We’ve had so much rain this summer and lots of it in a short periods of time. Rain is terrific for our yards, trees, flowers and to replenish our water supply, but bad for our homes, especially those with basements. I don’t know if you knew that home insurance does not cover water damage if outside water comes into your home. Did you see the floods that flowed through Ellicott City in Maryland a month or so ago or the flood currently flowing through a small town near Philadelphia? Unless those folks have FEMA’s Flood insurance policy, they will not have coverage to repair their damage or replace their personal property!

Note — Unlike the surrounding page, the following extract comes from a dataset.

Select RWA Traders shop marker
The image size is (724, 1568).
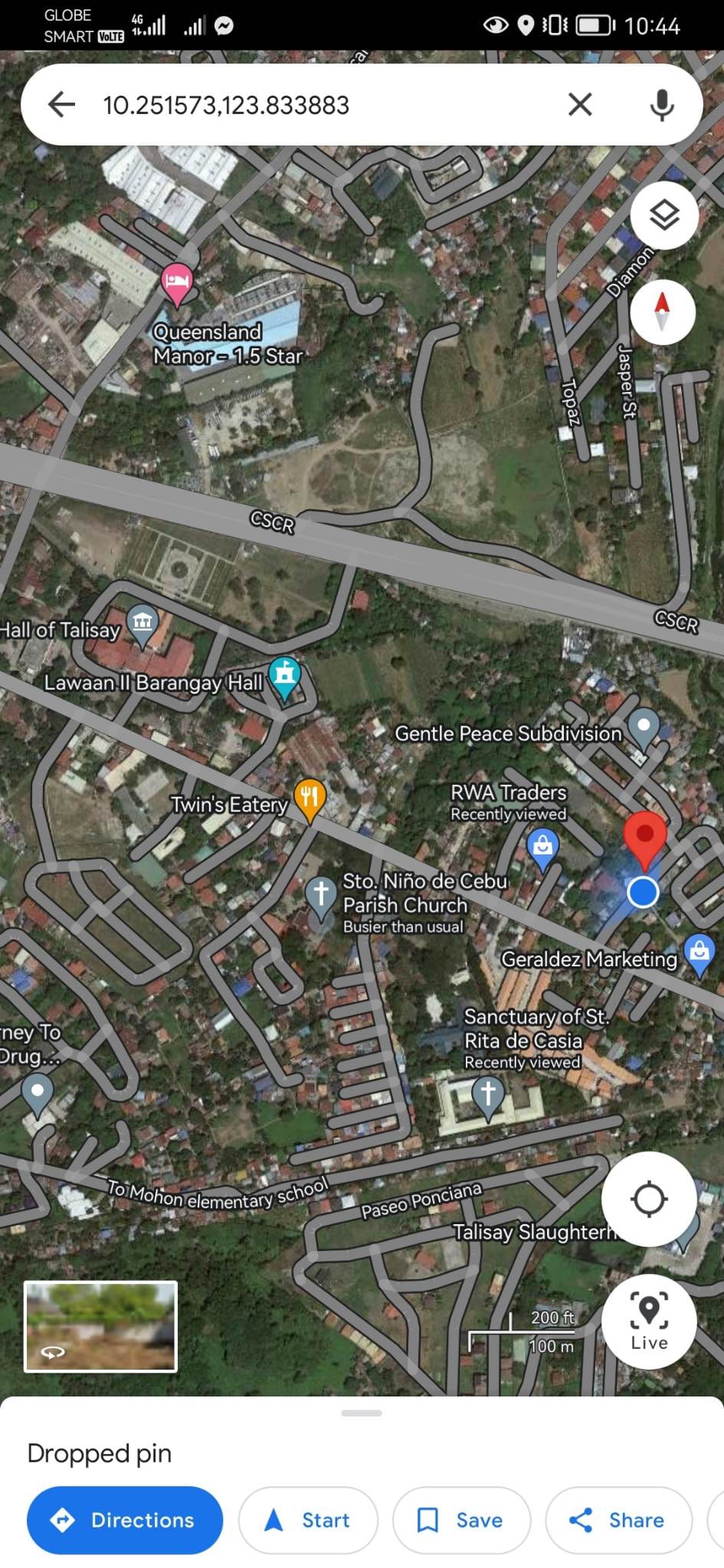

If you feel that you are in a low lying area that has a potential for lots of flowing water to pour through your yard or stand and fill up your yard, then you may want to look into a flood insurance policy. If you are in a 100 year, 50 year, 25 year or definite flood zone, you should have been told that when you purchased your home. Some homes are in areas that are not considered flood zones, however, with changes being made to typography in and around your neighborhoods and homes, can create waterways that can direct water toward your home. When it is raining hard and water is flowing, look to see where it is going. If you see that it is flowing through your yard or filling up near your home with a potential to spill over into your yard and home, you need to call your county officials to make corrections. Another way to combat that is to get a flood insurance quote. Chris and I can help you.
Auto insurance will repair your car from an accident, however, it’s up to you and me to keep it in tip top condition to maintain it’s value. To help keep your car looking great, please take proper precautions to keep the sun from severely damaging key components of your vehicle. In fact, it’s not uncommon for the exterior to reach 194 degrees when exposed to direct sunlight! This amount of heat can not only wreak havoc on your car’s finish, but its interior as well! Ways to protect your vehicles:
- Park in the shade – this will keep your interior and exterior from drying and cracking.
- Use a windshield sun protector – Very affordable and will keep your interior cool and help prevent sun damage.
- Install seat covers- to protect leather and keep your seats cool.
- Wash and dry your exterior often – sun and heat can fade and crack the paint of your car. Frequent washing and drying can help remove dirt and dust particles that can cause issues to a vehicles finish.
- Wax your car – This will add a layer of protection against ultraviolet rays.
- Check the tire pressure – Hot pavement and underinflated tires can easily lead to blowouts. Even good tires can lose about one pound of air pressure a month, so it’s important to check them often.
To save from having a claim on your home insurance, when grilling, never place the grill on your deck to cook. Grills heat up and can catch deck on fire or worse catch your home on fire.